Diese Situation ist auf die Ausbreitung von Covid-19 im US-Farmgürtel
zurückzuführen, was die Arbeitskräfte in den Fleischverpackungsbetrieben, die
für ihre schlechten Bedingungen berüchtigt sind, schwer getroffen hat. In den
letzten Jahrzehnten wurde der gesamte Fleischsektor abgebaut bis auf einige
wenige Mega-Verarbeitungsbetriebe, die sich im Besitz eines Kartells von 6-7
Unternehmen befinden.
Am 22. April wurde der Schweineschlachtbetrieb der Firma Tyson in
Waterloo/Iowa geschlossen. Mit 2800 Arbeitern ist er der größte aller
Tyson-Betriebe, das Unternehmen gehört zu den fünf größten fleischverarbeitenden
Unternehmen in Amerika. Erst am 20. April war ein großer Rindfleischbetrieb in
Iowa wiedereröffnet worden, nachdem er zwei Wochen lang geschlossen worden war.
Im National-Beef-Betrieb in Tama/Iowa haben 177 von 500 Arbeitern Covid-19.
Andere Bundesstaaten sind in ähnlicher Weise betroffen. In
Worthington/Minnesota wurde am 20. April der Schweineschlachtbetrieb von JBS
(größtes fleischverarbeitendes Unternehmen der Welt, Zentrale in Brasilien) auf
unbestimmte Zeit stillgelegt, nachdem in der Belegschaft Covid-19-Fälle
festgestellt worden waren. Gewöhnlich schlachten dort 2000 Arbeiter täglich
20.000 Schweine. In Indiana schloß Tyson kürzlich aus Gründen der Virushygiene
sein Schlachthaus in Logansport mit 2000 Beschäftigten. (Der Betrieb mußte
bereits im März kurzzeitig stillgelegt werden, weil es einen Schabenbefall gab.)

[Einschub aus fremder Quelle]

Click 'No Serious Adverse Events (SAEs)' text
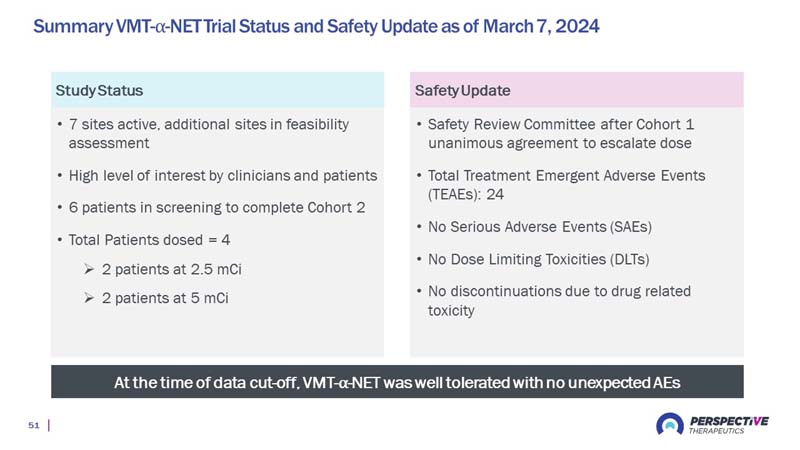The image size is (800, 450). click(540, 227)
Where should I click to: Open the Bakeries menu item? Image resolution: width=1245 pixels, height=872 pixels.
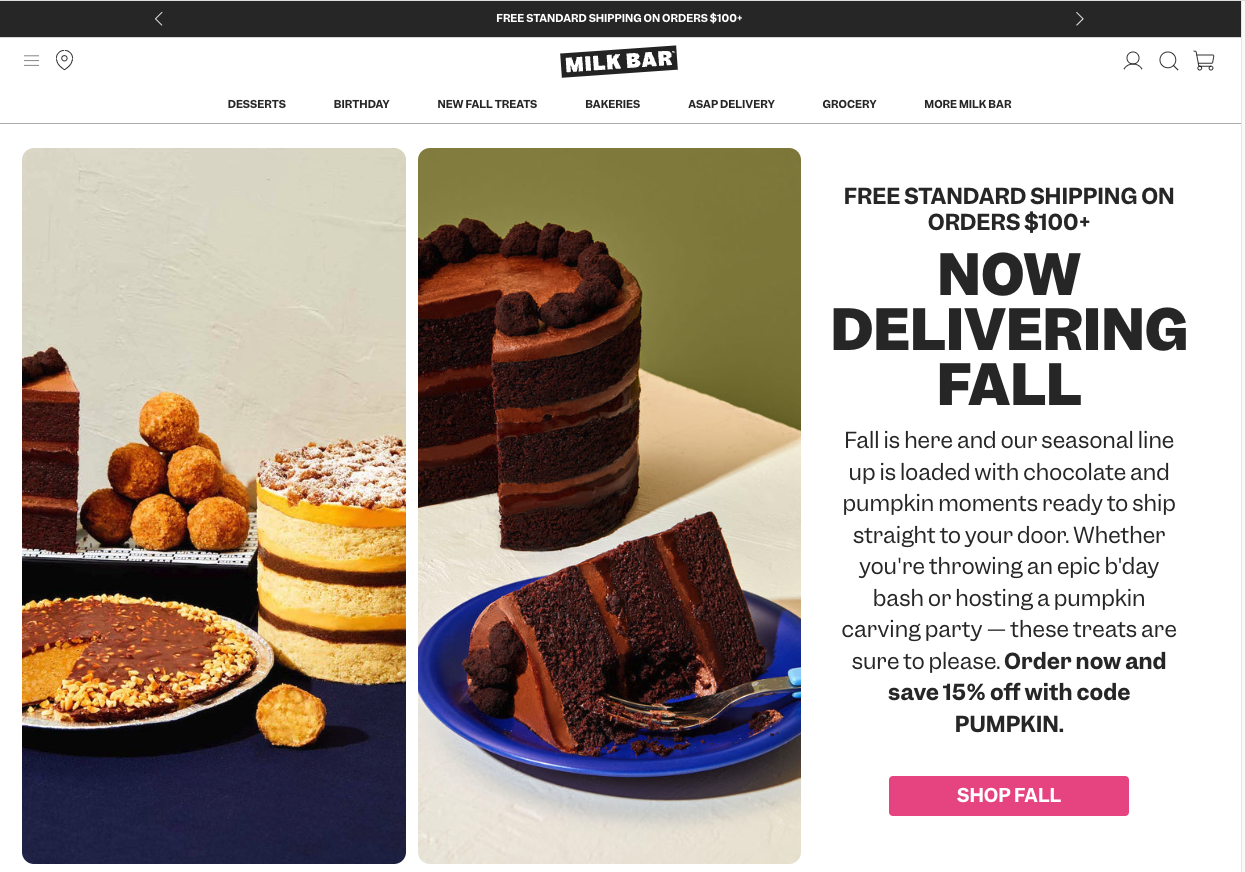click(613, 104)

In Kansas ließ Gouverneurin Laura Kelly Beamte persönliche Schutzausrüstung
in Landkreise im Südwesten bringen, wo sich riesige Rinderschlachtbetriebe
(Cargill, National Beef/Marfrig und andere) befinden, um Betriebsschließungen
und den Rückstau der Viehzuchtkette zu verhindern. Ungefähr 25% des
US-Rindfleischs wird in Kansas verarbeitet, die Tiere werden von Viehzüchtern
aus den benachbarten Staaten Oklahoma, Colorado, Texas und Nebraska geliefert.
In South Dakota behauptet Gouverneurin Kristi Noem noch, sie könne die Situation
in den Griff bekommen. Andere Gouverneure bemühen sich um Hilfsmaßnahmen.
Viele Viehzuchtbetriebe sehen jetzt nur noch den Ausweg von Massentötungen,
und Milchbauern schütten Milch weg. Es ist aber ein großer Unterschied, ob man
Tiere einschläfert, Milch wegschüttet oder Ernten unterpflügt, wenn die
Regierung einen Ausweg für eine Erholung in Aussicht stellt, oder ob man es nur
aus Verzweiflung tut. Als in den 1930er Jahren Preise und Angebot aus dem
Gleichgewicht gerieten, wurden Baumwolle vernichtet und Ferkel getötet, aber
Präsident Franklin Roosevelt und Landwirtschaftsminister Henry Wallace steuerten
einen sichtbaren Kurs der Hoffnung und für Preisparität. Heute ist dringend ein
neues Paradigma erforderlich, um mit Notmaßnahmen einzugreifen und ein völlig
neues Wirtschaftssystem zu schaffen.